Sin embargo, lo preocupante es el número de adeptos con que cuenta. Muchos bien intencionados se dejan seducir. Impresiona una construcción lingüística llena de adjetivos. Un amasijo de palabras cuya virtud consiste en configurar un vacío teórico con base en datos estadísticos de población, pobreza, deuda externa, mezclados con el pasado personal, político y hechos históricos del país en cuestión que dan un manto de rigor matemático y fiabilidad investigadora propia del empirismo más vulgar. Pedestre explicación, cuyo objetivo es descalificar. Se abruma al lector dando la impresión de saber. Se sustituye la formación por información y la retórica por demagogia.
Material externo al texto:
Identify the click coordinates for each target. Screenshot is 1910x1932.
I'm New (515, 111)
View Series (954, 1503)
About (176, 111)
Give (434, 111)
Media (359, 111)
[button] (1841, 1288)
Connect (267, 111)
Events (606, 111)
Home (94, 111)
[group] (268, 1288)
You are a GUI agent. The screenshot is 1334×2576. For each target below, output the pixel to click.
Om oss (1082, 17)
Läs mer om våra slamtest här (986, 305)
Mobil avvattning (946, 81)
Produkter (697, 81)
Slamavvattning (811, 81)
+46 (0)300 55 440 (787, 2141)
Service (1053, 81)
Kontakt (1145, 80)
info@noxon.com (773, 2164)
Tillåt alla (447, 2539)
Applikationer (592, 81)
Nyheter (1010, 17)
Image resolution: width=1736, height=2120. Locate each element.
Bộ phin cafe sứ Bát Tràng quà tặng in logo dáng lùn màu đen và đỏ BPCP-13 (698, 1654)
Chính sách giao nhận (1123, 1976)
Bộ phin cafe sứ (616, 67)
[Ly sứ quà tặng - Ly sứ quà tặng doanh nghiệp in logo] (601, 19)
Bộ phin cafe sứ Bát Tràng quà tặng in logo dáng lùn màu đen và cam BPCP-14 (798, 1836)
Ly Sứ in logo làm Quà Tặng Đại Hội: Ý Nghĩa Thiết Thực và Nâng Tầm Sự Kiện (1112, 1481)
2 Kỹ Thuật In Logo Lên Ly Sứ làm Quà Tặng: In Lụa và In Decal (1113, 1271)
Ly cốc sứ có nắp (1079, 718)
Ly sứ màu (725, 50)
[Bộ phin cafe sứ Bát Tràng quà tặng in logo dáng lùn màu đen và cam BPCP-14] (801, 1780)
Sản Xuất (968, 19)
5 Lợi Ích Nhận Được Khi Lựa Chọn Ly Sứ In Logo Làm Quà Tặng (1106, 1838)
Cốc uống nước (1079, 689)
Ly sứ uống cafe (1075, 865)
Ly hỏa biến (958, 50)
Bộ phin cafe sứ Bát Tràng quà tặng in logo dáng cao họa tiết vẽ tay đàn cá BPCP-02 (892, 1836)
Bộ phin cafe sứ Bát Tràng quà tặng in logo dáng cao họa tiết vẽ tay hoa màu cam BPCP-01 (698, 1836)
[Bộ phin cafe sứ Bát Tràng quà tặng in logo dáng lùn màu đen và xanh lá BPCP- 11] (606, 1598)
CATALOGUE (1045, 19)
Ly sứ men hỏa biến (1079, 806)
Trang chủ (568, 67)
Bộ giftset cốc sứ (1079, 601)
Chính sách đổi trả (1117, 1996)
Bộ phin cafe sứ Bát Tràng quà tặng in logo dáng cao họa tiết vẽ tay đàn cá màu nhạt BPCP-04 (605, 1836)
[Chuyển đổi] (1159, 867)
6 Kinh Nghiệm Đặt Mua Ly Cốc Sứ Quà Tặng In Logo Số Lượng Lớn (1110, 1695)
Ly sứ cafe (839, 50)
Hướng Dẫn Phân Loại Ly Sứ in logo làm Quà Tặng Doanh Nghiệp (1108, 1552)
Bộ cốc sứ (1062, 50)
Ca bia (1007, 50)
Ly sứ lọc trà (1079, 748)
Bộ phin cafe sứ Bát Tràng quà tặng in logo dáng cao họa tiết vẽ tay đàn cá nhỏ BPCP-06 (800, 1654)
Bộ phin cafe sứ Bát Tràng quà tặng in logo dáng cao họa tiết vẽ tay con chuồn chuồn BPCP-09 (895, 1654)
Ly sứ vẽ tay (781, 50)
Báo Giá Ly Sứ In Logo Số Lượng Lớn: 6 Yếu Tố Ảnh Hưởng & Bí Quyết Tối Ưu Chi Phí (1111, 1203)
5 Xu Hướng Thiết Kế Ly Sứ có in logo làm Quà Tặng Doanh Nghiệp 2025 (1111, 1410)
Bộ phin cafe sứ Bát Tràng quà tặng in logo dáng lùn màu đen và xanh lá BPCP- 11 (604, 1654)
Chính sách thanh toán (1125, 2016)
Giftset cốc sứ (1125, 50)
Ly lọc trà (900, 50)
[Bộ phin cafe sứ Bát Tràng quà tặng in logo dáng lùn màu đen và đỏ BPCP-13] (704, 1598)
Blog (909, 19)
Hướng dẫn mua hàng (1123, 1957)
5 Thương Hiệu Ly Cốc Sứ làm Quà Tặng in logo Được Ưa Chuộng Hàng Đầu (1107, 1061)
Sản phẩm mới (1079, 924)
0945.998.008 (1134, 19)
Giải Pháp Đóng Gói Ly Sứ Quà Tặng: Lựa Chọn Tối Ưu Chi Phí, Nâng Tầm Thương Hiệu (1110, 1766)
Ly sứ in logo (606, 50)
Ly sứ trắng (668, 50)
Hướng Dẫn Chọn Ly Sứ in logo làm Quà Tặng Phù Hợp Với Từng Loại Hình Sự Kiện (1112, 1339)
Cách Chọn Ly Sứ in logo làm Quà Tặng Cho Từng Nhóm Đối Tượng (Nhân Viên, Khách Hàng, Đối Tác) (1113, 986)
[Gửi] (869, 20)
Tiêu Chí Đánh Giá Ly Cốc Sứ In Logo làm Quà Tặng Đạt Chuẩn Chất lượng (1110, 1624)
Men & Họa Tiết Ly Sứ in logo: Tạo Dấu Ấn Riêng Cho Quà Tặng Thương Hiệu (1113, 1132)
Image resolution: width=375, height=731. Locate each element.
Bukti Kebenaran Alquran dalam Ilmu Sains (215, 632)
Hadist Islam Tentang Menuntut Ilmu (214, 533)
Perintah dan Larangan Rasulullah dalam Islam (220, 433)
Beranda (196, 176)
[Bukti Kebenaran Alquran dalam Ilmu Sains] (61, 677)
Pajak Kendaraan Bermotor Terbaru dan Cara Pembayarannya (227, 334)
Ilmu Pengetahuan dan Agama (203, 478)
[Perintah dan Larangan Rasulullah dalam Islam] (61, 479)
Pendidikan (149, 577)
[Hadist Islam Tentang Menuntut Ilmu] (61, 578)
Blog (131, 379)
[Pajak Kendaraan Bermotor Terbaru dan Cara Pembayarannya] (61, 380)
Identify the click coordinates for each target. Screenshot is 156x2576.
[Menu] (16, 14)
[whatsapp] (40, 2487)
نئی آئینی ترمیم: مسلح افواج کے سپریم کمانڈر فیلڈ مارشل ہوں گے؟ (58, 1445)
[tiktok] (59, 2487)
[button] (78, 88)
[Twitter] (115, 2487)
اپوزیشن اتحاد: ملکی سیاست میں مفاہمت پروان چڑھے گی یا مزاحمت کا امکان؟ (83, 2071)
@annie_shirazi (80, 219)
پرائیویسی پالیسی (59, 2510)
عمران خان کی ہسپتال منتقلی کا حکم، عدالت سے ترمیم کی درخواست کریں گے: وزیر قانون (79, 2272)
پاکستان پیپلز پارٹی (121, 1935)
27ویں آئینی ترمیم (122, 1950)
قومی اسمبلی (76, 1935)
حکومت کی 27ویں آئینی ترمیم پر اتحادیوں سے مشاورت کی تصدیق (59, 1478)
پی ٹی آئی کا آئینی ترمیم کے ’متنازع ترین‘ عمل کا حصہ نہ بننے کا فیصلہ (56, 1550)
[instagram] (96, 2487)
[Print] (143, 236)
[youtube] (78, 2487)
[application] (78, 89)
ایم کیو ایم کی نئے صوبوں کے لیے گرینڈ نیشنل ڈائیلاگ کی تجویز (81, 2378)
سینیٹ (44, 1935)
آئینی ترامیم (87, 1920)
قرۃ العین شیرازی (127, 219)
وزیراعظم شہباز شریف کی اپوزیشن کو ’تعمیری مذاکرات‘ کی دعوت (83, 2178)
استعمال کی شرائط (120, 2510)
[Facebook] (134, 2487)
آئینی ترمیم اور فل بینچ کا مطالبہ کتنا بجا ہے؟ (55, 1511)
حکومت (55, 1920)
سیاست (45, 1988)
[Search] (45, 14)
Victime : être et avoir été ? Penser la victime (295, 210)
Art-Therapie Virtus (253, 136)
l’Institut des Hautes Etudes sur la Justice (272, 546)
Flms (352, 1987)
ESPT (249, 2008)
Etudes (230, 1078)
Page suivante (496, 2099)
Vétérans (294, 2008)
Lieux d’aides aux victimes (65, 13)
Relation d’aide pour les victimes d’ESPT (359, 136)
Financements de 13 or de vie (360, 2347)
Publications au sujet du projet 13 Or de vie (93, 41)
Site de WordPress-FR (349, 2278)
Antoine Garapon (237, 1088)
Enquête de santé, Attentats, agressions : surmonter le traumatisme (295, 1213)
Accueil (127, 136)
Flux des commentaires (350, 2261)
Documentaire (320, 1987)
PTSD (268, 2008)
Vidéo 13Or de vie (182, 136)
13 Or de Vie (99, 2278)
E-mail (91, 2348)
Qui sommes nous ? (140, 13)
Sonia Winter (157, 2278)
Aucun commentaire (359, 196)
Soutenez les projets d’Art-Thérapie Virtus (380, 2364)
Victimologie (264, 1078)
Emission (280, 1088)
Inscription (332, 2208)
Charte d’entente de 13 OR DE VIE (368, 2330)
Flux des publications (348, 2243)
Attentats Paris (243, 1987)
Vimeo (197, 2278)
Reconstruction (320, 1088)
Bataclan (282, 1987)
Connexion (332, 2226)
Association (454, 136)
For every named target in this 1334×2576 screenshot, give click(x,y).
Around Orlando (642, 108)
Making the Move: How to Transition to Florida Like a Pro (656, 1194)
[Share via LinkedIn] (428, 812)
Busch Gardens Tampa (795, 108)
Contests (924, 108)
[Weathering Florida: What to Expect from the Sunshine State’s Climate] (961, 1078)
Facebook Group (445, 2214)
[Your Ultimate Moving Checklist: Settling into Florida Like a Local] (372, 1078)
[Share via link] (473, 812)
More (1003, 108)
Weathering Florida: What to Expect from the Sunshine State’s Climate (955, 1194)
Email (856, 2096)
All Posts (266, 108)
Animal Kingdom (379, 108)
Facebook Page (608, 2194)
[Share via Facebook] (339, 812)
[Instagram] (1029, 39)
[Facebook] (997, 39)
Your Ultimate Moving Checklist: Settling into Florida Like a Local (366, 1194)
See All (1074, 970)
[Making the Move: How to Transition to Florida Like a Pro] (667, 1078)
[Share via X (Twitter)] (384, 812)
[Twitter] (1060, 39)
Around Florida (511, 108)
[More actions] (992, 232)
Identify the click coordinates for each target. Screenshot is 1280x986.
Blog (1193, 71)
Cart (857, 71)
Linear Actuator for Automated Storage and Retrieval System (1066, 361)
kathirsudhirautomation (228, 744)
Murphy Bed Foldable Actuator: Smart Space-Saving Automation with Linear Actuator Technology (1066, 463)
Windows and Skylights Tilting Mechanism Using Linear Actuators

Así, emerge un ideólogo enquistado en la izquierda que facilita tópicos y adjetivos políticos fáciles de digerir. Las consecuencias son graves. No se fomenta el debate y se aumenta exponencialmente el dogmatismo. Tienen un público que los idolatra. Son los referentes en las tertulias y conferencias de muchos militantes afincados en Internet. Es la otra cara de la moneda. Saben tocar la fibra sensible y plantean problemas donde hurgan la herida. Proponen casos como Cuba, Venezuela, Bolivia o movimientos como el MST o el EZLN. Siempre obtienen el objetivo: el estrellato.

Esto debe hacernos reflexionar. El valor de la crítica no es criticar, tiene necesariamente que abrir espacios para evitar caer nuevamente en los mismos errores. El juicio crítico es propositivo. Parece ser que unos quieren seguir poseyendo la verdad desde la receta y el manual del buen revolucionario. Ni gran hermano ni descalificaciones. Argumentos y debate teórico, así se construye la izquierda. Lo demás es doble moral y debate estéril. No debemos perder el tiempo, tinta, ni abrir discusiones. ¿Alguien recuerda revolución en la revolución? La agenda es otra.